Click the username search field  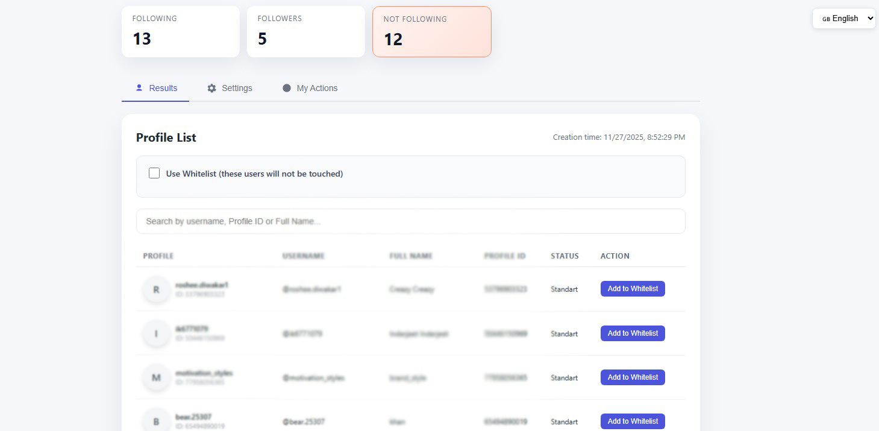pos(411,221)
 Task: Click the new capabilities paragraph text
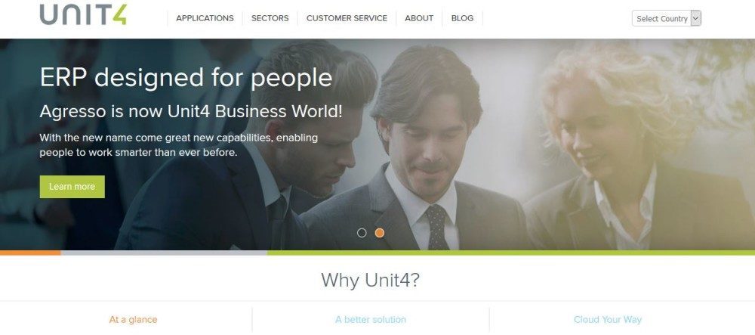pos(179,145)
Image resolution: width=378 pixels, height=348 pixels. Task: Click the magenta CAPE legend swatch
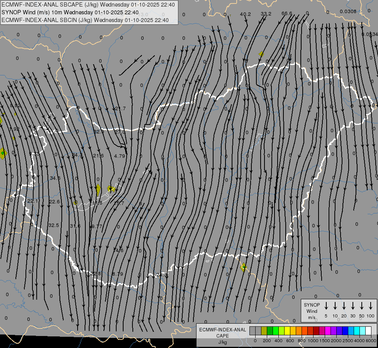pyautogui.click(x=328, y=331)
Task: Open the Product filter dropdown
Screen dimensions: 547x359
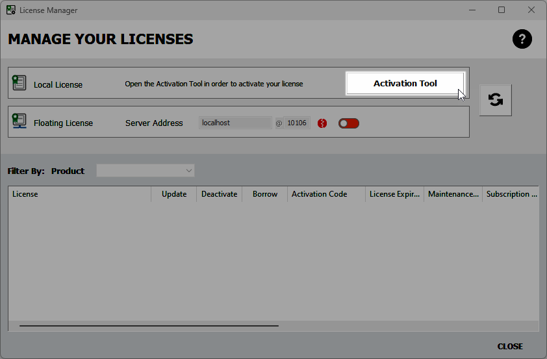Action: click(x=146, y=171)
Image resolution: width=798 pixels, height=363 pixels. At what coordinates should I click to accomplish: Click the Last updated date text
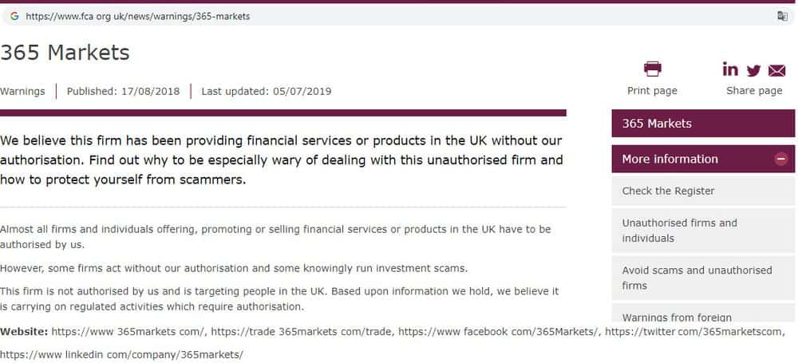[x=266, y=91]
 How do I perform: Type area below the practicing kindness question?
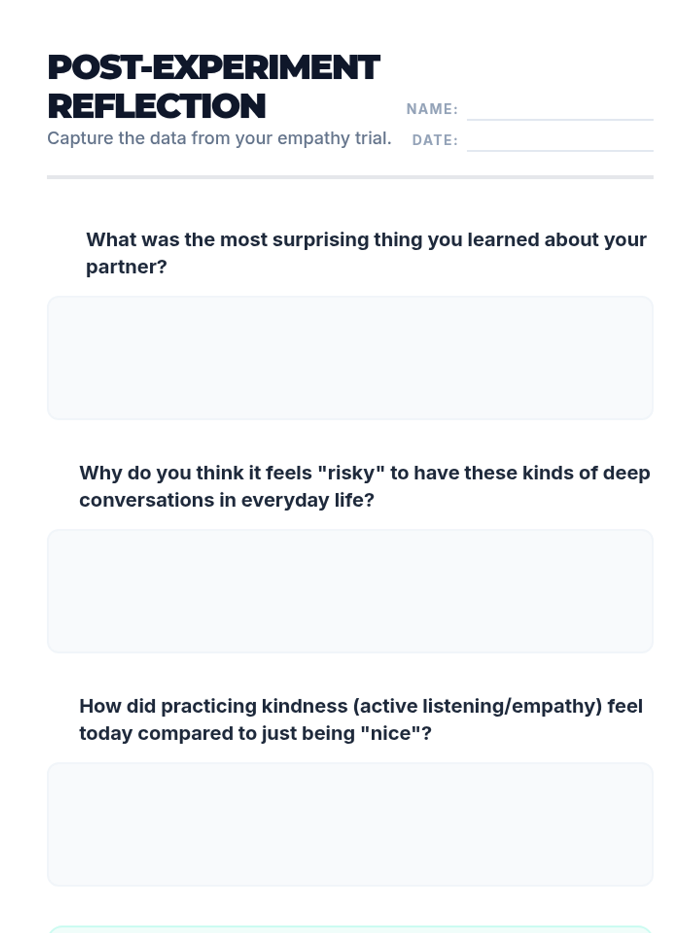pos(350,824)
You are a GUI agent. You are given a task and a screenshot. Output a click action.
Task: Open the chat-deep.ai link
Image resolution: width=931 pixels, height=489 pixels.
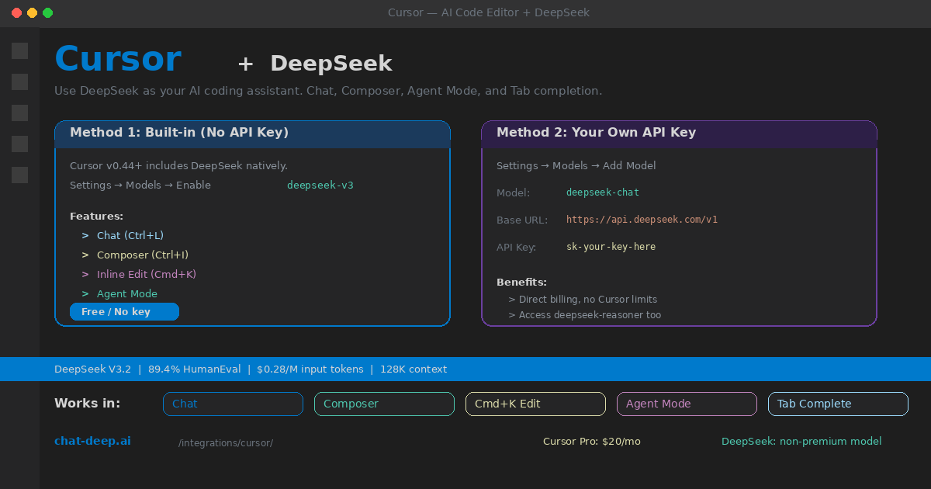click(92, 440)
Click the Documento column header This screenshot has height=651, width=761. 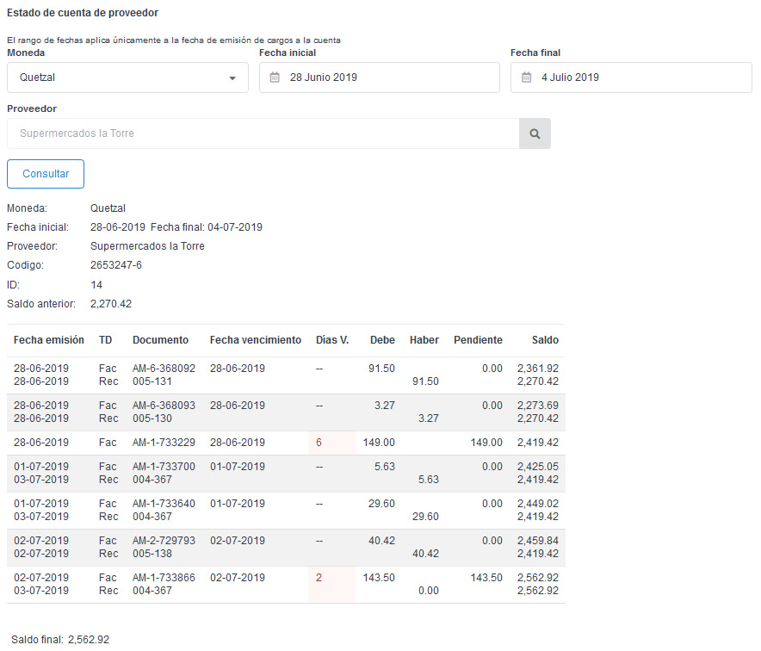160,340
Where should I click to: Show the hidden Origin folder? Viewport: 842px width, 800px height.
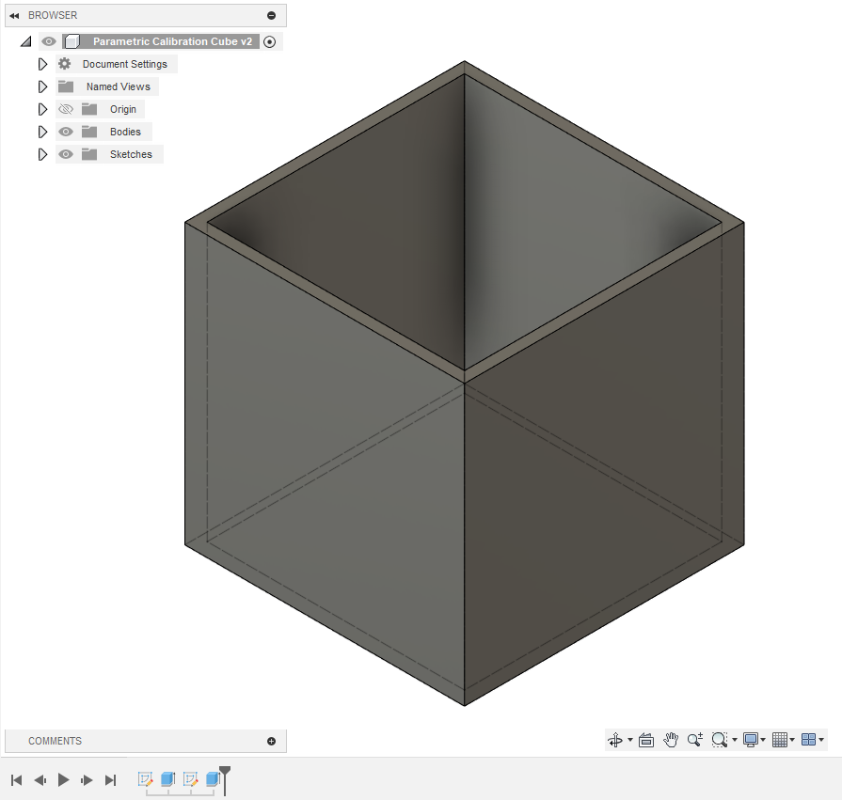pyautogui.click(x=66, y=109)

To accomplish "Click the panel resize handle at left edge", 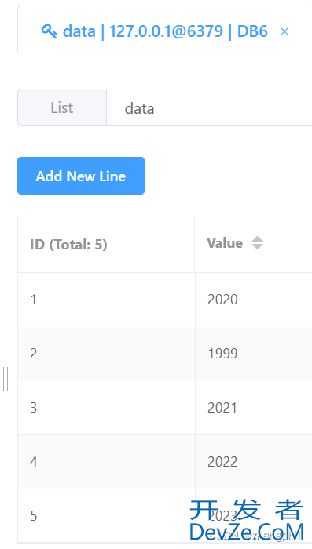I will [6, 379].
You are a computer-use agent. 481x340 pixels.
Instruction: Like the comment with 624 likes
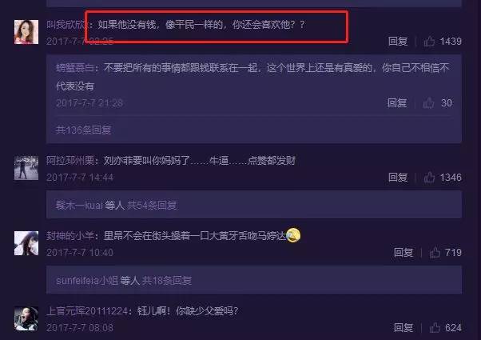click(x=435, y=328)
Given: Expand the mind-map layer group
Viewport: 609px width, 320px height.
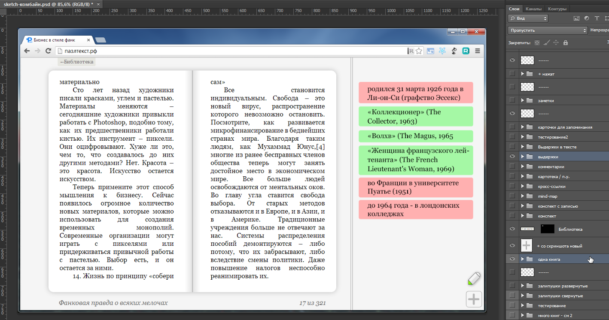Looking at the screenshot, I should coord(523,196).
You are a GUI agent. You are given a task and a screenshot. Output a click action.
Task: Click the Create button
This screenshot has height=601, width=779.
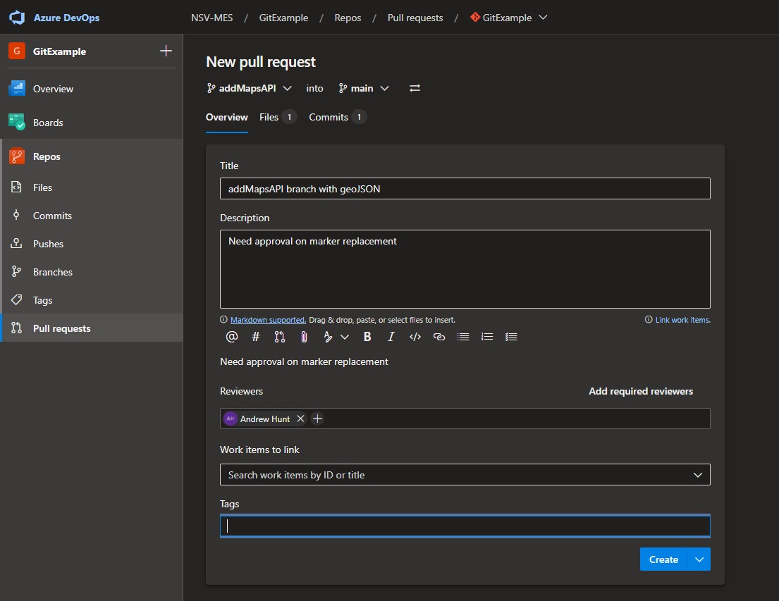(x=663, y=559)
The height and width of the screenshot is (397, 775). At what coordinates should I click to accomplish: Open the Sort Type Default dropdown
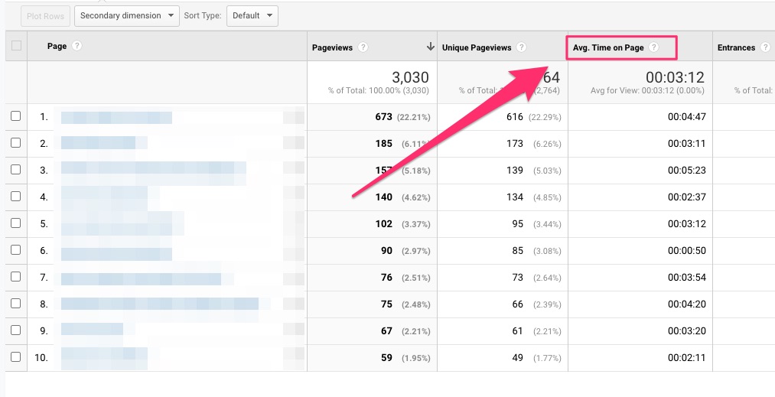pyautogui.click(x=252, y=15)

-------

Description of the task:
Copy out exactly the lines from the one with "You are a computer-use agent. 481x340 pixels." through the end of the listing, both ends included, omitting any picture.

Your response:
You are a computer-use agent. 481x340 pixels.
Instruction: Like the comment with 624 likes
click(x=435, y=328)
Given: Expand the mind-map layer group
Viewport: 609px width, 320px height.
Looking at the screenshot, I should coord(523,196).
You are a GUI agent. You are given a task and a screenshot. Output a click action.
Task: Click the Create button
This screenshot has height=601, width=779.
(x=663, y=559)
The height and width of the screenshot is (397, 775). At what coordinates should I click to accomplish: Open the Sort Type Default dropdown
pyautogui.click(x=252, y=15)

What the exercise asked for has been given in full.